One of the goals of the program is to reunite families. If that is not possible, the Ranch campuses function as a long-term home, with children living there an average of five years. During their stay at the Ranches, children receive group counseling and one to two hours of individual counseling a week.

Down the gravel road at the girls' cottage, all but one dinner dish has been cleared. Jennifer Grady is trying to coax her 3-year-old daughter to eat, but little McKenzie just pulls away from a tender piece of roast and reaches for a brownie. Jennifer and her husband Pacer became houseparents in June after praying about it for months. "It's the type of job where you make it your life," she said. "How do you really go off duty when you have children?"

The girls of Gratton Hall struggle with sharing three bathrooms and fight over the phone, but when one of them gets hurt by a boy, all jump to her defense. Brittany says being the oldest is hard because all the younger ones want to borrow clothes and hair items from her.
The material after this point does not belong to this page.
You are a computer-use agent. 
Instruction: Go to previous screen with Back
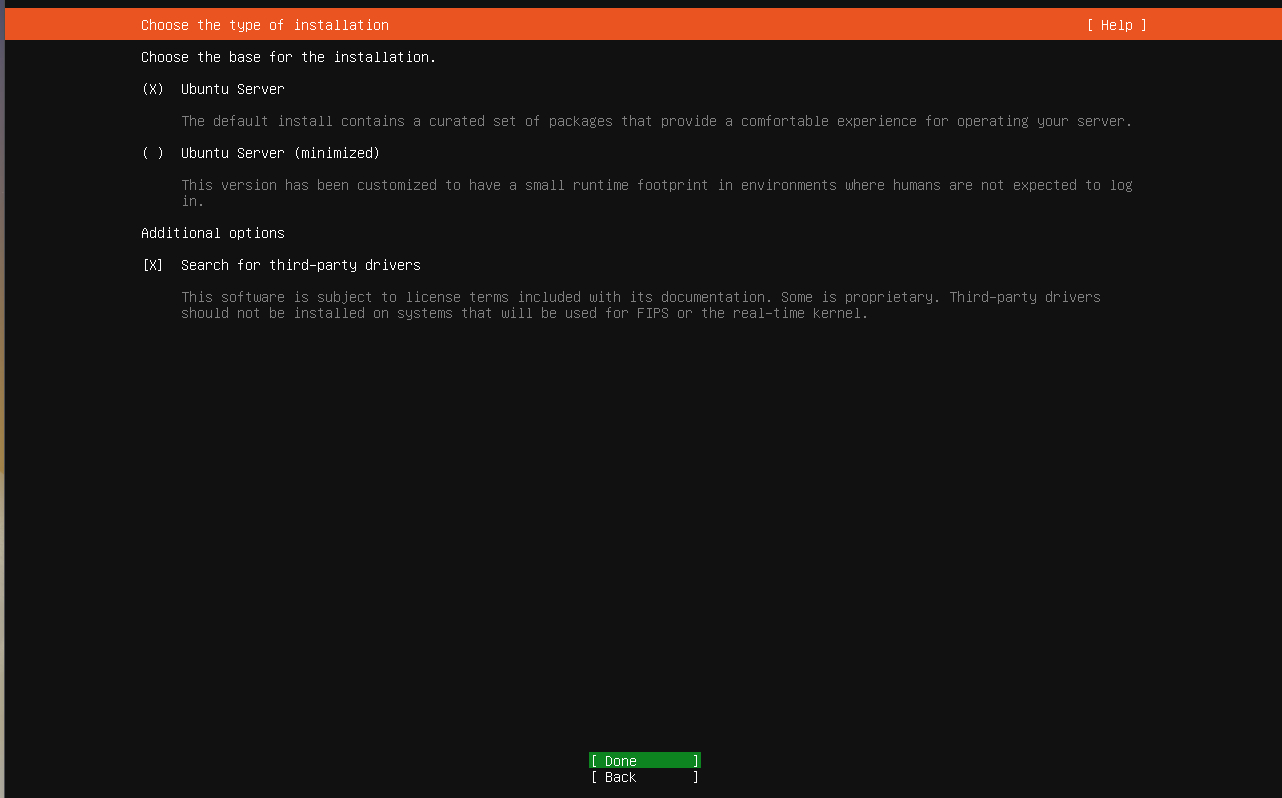(644, 777)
But even though she's 17, Brittany still needed Jennifer when she woke up at three in the morning with a sore throat.

Brittany calls Jennifer "mom," hangs her arms around her neck, and takes a potato slice off her plate. She had lacked such an affectionate relationship with her biological mother. Brittany says her dad held the family together until he died of pancreatic cancer, then "it all fell apart." Her mom got a new boyfriend two months later and liked to blame Brittany for her problems.
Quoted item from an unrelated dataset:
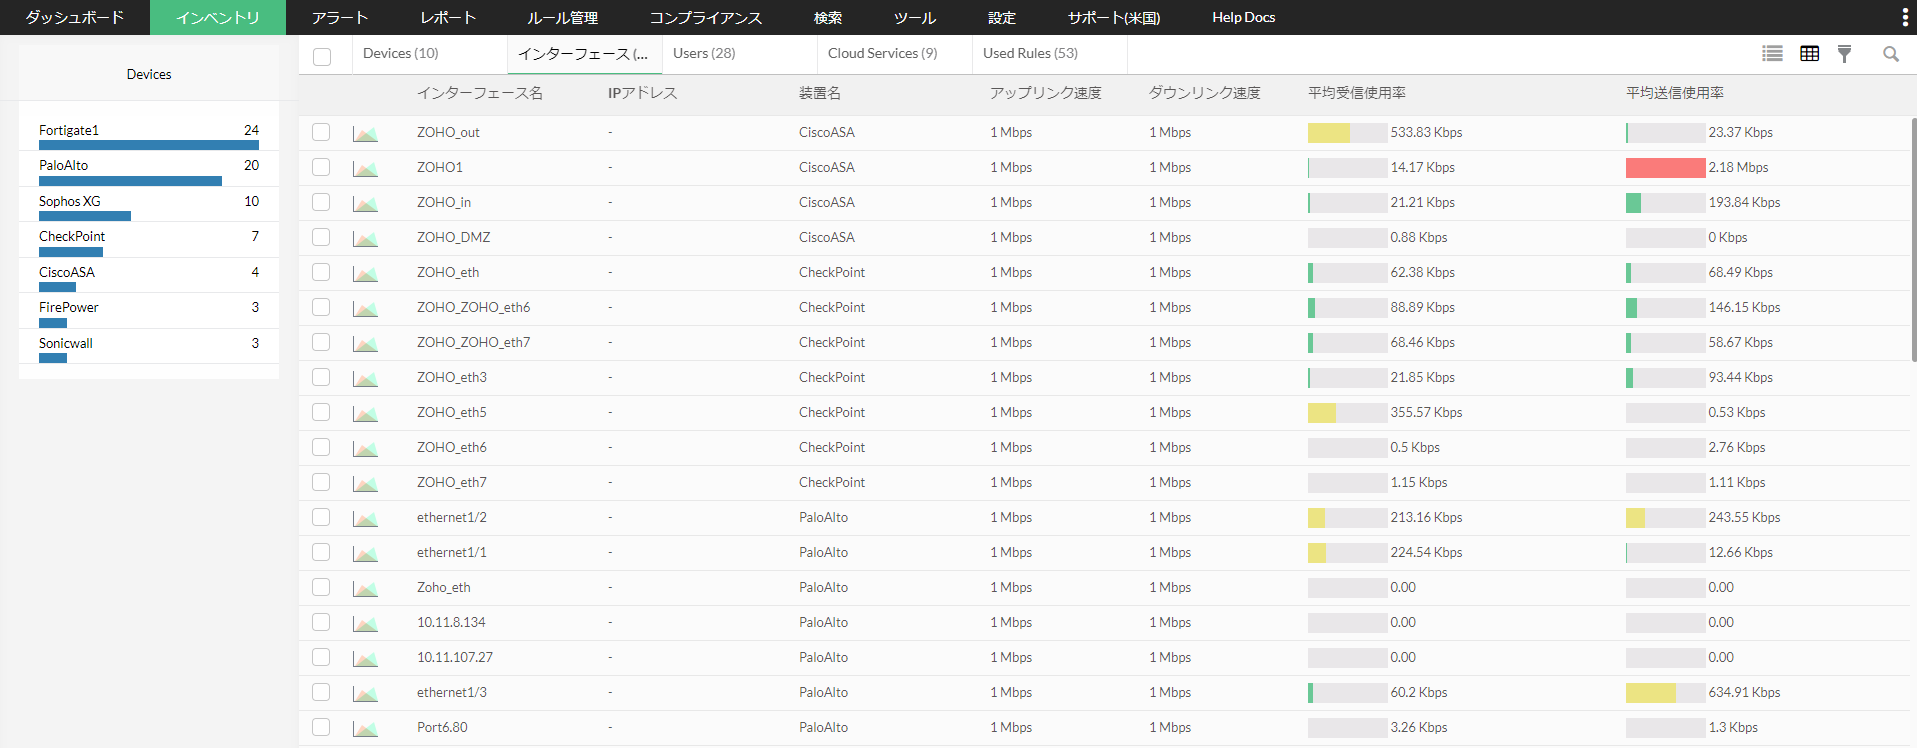Switch to the Used Rules (53) tab
Screen dimensions: 1917x748
(1030, 53)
One day, Brittany's mom told her to pack all her things, dropped her off at the Ranch, and drove away. Brittany didn't stop crying the whole night. Because of that lonely beginning, Brittany makes it a point to make every new rancher feel welcome. She likes the Ranch because "I can start all over and be who I want to be," or as Jennifer tells her, "be proud of who you are, baby."

The strong bond between Brittany and her house mom is the type of connection that the Ranch staff works to make with each child. The key connections aren't necessarily with houseparents: They could be with a ranch hand, a therapist, or CEO Mike Cumnock.

Cumnock, or "Mr. Mike" as he's called by the kids, believes this emphasis on bonding has prevented any suicides at the Ranches: "If a child truly believes you when you say you love them, they're not going to want to hurt themselves."

Many children also develop a close bond with certain horses-often the ugly, undesirable horses. One of those horses is Darla, a white snowcap Appaloosa with a two-foot-long scar on her shoulder. The scar is a remnant of an accident three and half years ago, when Darla spooked and ran into the edge of an open gate. As a result of her accident, Darla is one of the children's favorites.

"I've heard kids say when they see an animal on the farm in a vulnerable situation, they see a mirror of themselves," Ward said.